Saved as disclosed above, as at the Latest Practicable Date, the Company had not been notified of any other persons (other than the Directors or chief executive of the Company) who had any interest or short position in the shares and underlying shares of the Company as recorded in the register required to be kept under Section 336 of the SFO or as required to be disclosed to the Company and the Stock Exchange under Divisions 2 and 3 of Part XV of the SFO.
Save as disclosed above, as at the Latest Practicable Date, none of the Directors was a director or an employee of a company which had an interest or short position in the shares and underlying shares of the Company would fall to be disclosed to the Company under provisions of Divisions 2 and 3 of Part XV of the SFO.
3. COMPETING INTERESTS
As at the Latest Practicable Date, none of the Directors and their respective associates had any interest in a business, apart from the business of the Company, which competes or may compete with the business of the Company or has any other conflict of interest with the Company which would be required to be disclosed under Rule 8.10 of the Listing Rules.
4. INTEREST IN CONTRACT OR ARRANGEMENT
As at the Latest Practicable Date, none of the Directors and supervisors of the Company had any direct or indirect interest in any contract, transaction or assets which have been acquired or disposed of by, or leased to, or which are proposed to be acquired or disposed of by, or leased to, any member of the Group since December 31, 2015, being the date to which the latest published audited accounts of the Group were made up.
As at the Latest Practicable Date, so far is known to the Directors, none of the Directors and supervisors of the Company was materially interested in any contract or arrangement entered into by the Company or any of its subsidiaries which was subsisting and significant in relation to the business of the Group taken as a whole.
– III-5 –
GENERAL INFORMATION
APPENDIX III
5. SERVICE CONTRACTS OF THE DIRECTORS
On November 20, 2009, Zhang Ruilin and Zhao Jiangwei, each an executive Director, each entered into a service contract with each of the Company and MI Energy Corporation, a wholly-owned subsidiary of the Company (‘‘MIE’’), which is renewable yearly unless terminated (i) with twelve month’s notice by either party, or (ii) by the Company or MIE (as applicable) upon certain events such as the Director having committed serious or persistent breaches of the service contract. Should the Company or MIE (as applicable) terminate the service contract, Zhang Ruilin and Zhao Jiangwei will be entitled to receive a severance payment equivalent to one year’s basic pay under the service contract, save for circumstances described in item (ii) above.

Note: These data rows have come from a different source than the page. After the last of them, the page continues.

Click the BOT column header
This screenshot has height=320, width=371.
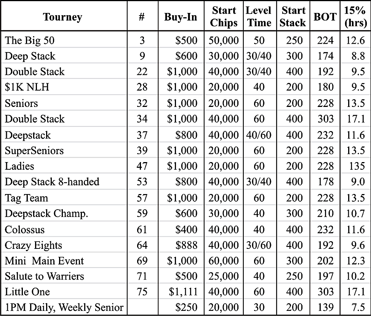tap(325, 17)
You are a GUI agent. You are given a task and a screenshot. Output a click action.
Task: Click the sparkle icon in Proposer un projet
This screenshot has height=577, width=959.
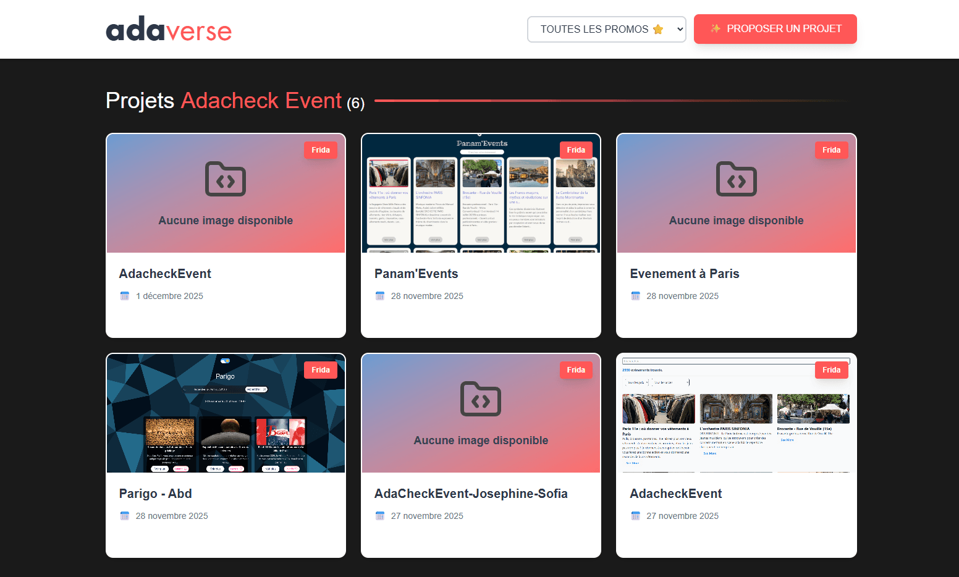716,28
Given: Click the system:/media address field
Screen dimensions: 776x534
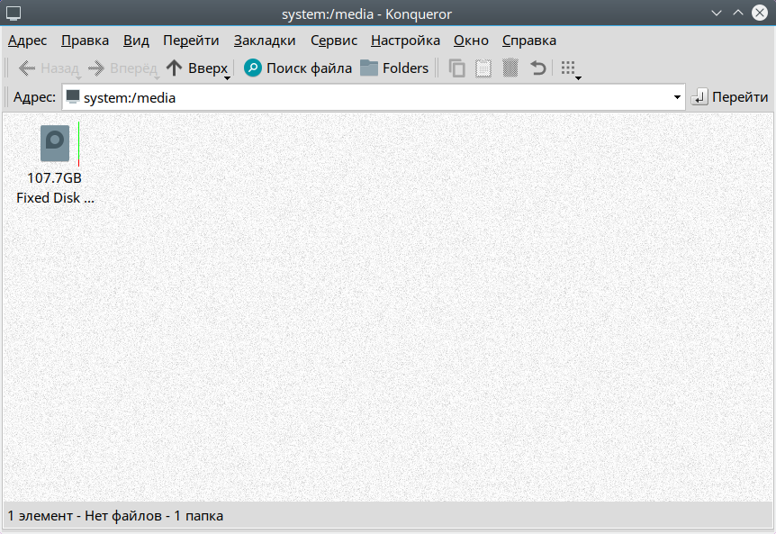Looking at the screenshot, I should (374, 97).
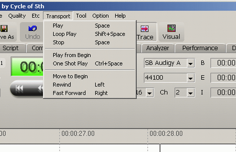This screenshot has height=152, width=236.
Task: Choose Play from the Transport menu
Action: tap(58, 26)
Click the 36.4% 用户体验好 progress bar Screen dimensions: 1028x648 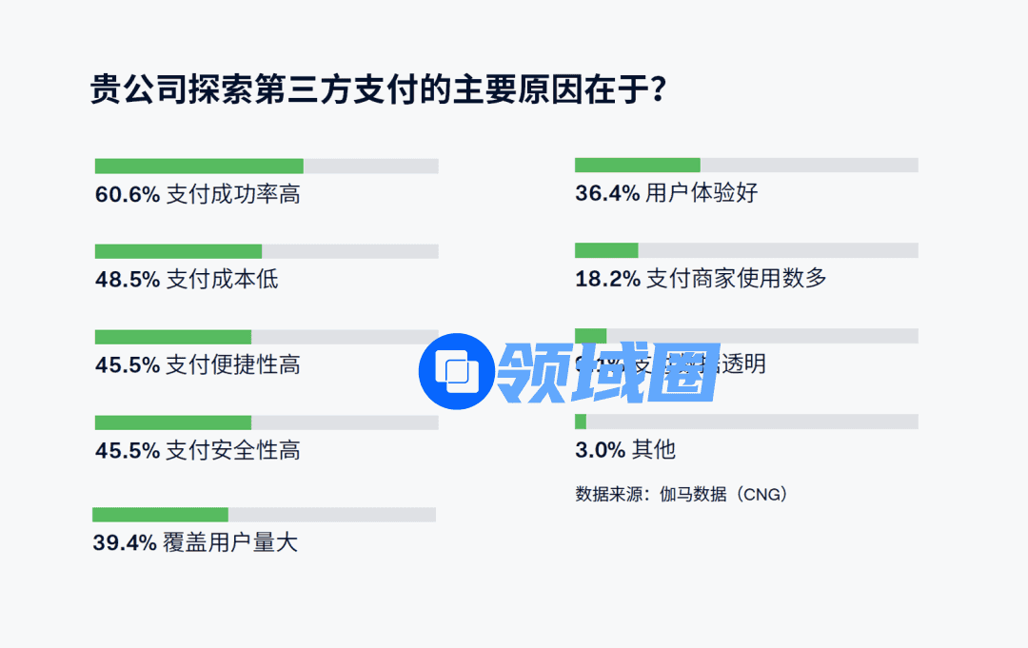click(x=746, y=165)
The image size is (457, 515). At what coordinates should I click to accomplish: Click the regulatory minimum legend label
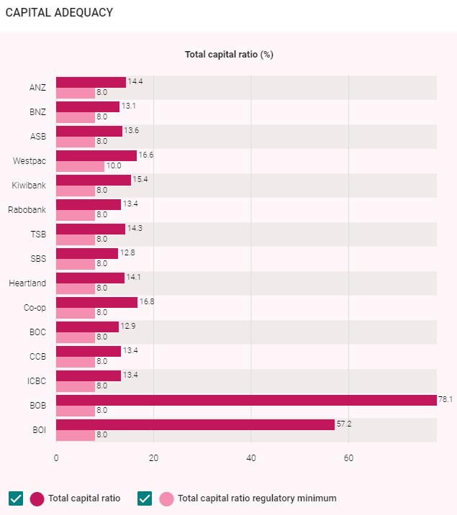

Save as disclosed above, as at the Latest Practicable Date, none of the Directors had any existing service contract or proposed service contract with the Group which is not determinable by the Group within one year without payment of compensation other than statutory compensation.
6. MATERIAL ADVERSE CHANGE
As at the Latest Practicable Date, the Directors were not aware of any material adverse change in the financial or trading position of the Group since December 31, 2015, the date to which the latest published audited accounts of the Company were made up.
7. EXPERT AND CONSENT
The following is the qualification of the expert who has been named in this circular or have given opinion or advice contained in this circular:
Name
Qualification
Chapman Petroleum Engineering Ltd.
Competent Person
Chapman Petroleum Engineering Ltd. is referred to as the ‘‘Expert‘‘ hereinafter.
As at the Latest Practicable Date, the Expert had no shareholding in any member of the Group, nor had any right, whether legally enforceable or not, to subscribe for or to nominate persons to subscribe for securities in any member of the Group, nor had any direct or indirect interest in any assets which have been acquired or disposed of by, or leased to, any member of the Group or are proposed to be acquired or disposed of by, or leased to, any member of the Group since December 31, 2015, the date to which the latest published audited accounts of the Group was made up.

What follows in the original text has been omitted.